The Great Depression had a huge impact on the US and world economy. In fact, it led to many new schools of thought  that are being debated even today! One of the biggest areas that won with the depression was macroeconomics. The impact of the depression led to a massive and in-depth research into macroeconomic policies, and its consequences on the future. Also, this depression was the root cause for John Maynard Keynes to write his classic The General Theory of Employment, Interest and Money in 1936. The crux of the book is an attempt by Keynes to explain the widespread unemployment that prevailed around the world as a result of the depression. In fact, the quasi-general equilibrium analysis put forth by Keynes became the basis for later macroeconomics, and it led to the many theories that followed since then.

Before writing the book, Keynes saw a gap between the theory of the exchange of goods and monetary theory, so to fill this gap, he introduced a new direction in monetary economics. Until then, monetary theory had focused only on the quantity of price and the velocity of its circulation. However, the elasticities of demand and supply did not even find the mention in the monetary theories that existed then. “Pre-keynesian monetary theory was also wedded to a rather mechanical doctrine of equilibrium and to the basic assumption of the neutrality of money as the medium of exchange. The great insight of Keynes, that money links the present with the future and is therefore linked to all elements of uncertainty which beset the predictions of the future course of events, was of no concern to earlier monetary theorists” (Rothermund, 1996, p.3). Though the original creator of this thought was Carl Menger, it was later copied by Knut Wicksell, and Keynes borrowed it from him.

To set right this shortcoming in monetary economics, Keynes focused on the demand side of money rather than the supply side, in his book. He argued that in the demand side of monetary theory, the preference for liquidity had an impact on the supply of funds available. He opined that in countries like India, there was a high demand for liquidity and this had helped to create real wealth over several decades. At the same time, this preference also determined the supply and demand of money supply in an economy.

This argument threw a new light on the established principles of money supply because the existing theory believed that supply would always create a demand. However, this was proved wrong during the depression, according to Keynes. The wages of the people during the depression fell, but the real wages went up because of the falling prices. At the same time, employers did not use the additional money they saved from the wages towards investment.

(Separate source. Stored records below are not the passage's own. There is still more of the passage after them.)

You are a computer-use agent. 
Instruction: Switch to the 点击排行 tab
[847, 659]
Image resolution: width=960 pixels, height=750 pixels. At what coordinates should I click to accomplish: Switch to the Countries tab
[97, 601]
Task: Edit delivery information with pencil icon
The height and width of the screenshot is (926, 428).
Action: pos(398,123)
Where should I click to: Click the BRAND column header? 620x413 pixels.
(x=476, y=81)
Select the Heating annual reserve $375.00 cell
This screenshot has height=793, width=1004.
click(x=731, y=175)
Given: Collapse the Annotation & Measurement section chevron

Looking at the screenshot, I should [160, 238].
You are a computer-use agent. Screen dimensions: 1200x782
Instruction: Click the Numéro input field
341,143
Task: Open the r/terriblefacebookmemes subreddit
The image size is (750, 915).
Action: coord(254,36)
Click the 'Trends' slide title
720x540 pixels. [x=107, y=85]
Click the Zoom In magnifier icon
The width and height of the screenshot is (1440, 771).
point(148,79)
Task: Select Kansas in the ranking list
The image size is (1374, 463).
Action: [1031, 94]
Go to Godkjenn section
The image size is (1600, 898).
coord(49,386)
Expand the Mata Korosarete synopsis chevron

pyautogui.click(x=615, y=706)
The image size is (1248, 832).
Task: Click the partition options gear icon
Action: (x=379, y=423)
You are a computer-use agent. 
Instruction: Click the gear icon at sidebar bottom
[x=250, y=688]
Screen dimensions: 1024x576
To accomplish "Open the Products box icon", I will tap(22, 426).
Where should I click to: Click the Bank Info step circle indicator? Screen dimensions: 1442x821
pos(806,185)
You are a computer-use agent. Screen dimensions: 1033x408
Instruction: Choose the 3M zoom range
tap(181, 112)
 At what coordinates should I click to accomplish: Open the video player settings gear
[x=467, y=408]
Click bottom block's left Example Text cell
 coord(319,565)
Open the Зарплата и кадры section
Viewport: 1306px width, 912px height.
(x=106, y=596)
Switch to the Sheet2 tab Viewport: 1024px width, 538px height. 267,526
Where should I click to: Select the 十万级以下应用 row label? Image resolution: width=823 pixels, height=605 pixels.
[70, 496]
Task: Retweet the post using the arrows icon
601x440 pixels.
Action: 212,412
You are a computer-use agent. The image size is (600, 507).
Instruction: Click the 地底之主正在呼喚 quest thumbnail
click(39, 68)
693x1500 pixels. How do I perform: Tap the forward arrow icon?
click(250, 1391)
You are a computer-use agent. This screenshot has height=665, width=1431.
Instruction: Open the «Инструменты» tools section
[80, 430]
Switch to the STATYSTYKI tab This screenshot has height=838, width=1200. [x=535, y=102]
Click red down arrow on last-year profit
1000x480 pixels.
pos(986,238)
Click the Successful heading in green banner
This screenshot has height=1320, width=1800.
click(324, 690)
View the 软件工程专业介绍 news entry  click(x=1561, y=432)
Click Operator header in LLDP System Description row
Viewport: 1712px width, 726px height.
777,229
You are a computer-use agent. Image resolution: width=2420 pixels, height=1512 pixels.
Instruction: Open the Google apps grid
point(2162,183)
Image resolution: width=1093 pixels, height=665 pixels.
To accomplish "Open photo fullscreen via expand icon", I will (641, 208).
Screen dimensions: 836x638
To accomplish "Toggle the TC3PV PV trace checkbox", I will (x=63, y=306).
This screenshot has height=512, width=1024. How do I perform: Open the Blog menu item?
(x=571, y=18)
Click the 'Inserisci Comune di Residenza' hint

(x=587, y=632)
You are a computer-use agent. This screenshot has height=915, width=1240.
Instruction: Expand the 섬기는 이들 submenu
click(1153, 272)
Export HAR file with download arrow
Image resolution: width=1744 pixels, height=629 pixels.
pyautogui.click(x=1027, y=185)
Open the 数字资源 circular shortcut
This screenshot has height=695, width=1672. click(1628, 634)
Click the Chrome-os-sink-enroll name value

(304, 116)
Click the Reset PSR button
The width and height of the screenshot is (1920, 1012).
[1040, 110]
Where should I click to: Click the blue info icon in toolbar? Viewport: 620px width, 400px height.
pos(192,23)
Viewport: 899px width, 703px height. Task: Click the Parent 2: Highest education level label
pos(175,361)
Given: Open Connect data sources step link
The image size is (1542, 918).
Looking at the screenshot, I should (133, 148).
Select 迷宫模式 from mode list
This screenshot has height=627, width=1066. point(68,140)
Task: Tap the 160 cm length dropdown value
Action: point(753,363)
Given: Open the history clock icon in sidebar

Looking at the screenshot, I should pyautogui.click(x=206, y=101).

Rather, they had a preference for liquidity, and this led to an imbalance in the money supply. To overcome this preference, Keynes believed that interest rates could be used as a tool. Likewise, he argued that a reduction in wages without any change in the supply side of money would have the same impact on the interest rates had there been an increase in money supply without a decrease in wages.

While some argued that this would lead to inflation, Keynes believed that inflation would occur only when there was full employment, and during the depression, there was no possibility of it. This theory yet again broke away from the established principles of macroeconomic theory, and paved the way for a new direction in this field.

Other than Keynes, the Great Depression led to other theories too. The depression was the single biggest economic downfall the world has seen, and this led researchers to delve deep into its causes and consequences. Even Bernanke has said that “to understand the Great Depression is the Holy Grail of macroeconomics” (2000, p.1). The many debates and models about the depression that came up since then is unprecedented.

7.2 Expansion of the Federal Government

Another impact is that the Great Depression led to a massive expansion in the size of the US Federal government. As economic output declined and unemployment levels rose, the US public demanded help from the Federal government. In return, the government enacted a new legislation called the New Deal under which it created many projects that were aimed towards the development of infrastructure. These programs built the infrastructure of the country, and at the same time, it provided employment for thousands of people around the country. From an economic standpoint, the federal government became a major player in the economic world with these programs. In 1929, the federal government's impact on the GDP was a mere 1.3 percent, and this rose to 7.1 percent by 1939. The federal government also began to involve itself in areas that it had no role before such as securities legislation, social security, welfare security, infrastructure development and electricity generation and transmission (Hall and Ferguson, 2009). Therefore, the current role of the federal government that many sections of the society complain about today, had its roots in the Great Depression.

7.3 Protectionism and Competitiveness

Another important impact of the depression was put forth by Joan Robinson, and this was the policy of “beggar-thy-neighbor” (Dunkley, 2004).  The depression left a deep fear in the minds of people all over the world, so many countries set a policy of protectionism and devaluation to gain the most out of international trade, even if it came at the cost of the development of other countries. This was a downright selfish attitude, but the countries nevertheless believed that it was essential to safeguard their economic interests.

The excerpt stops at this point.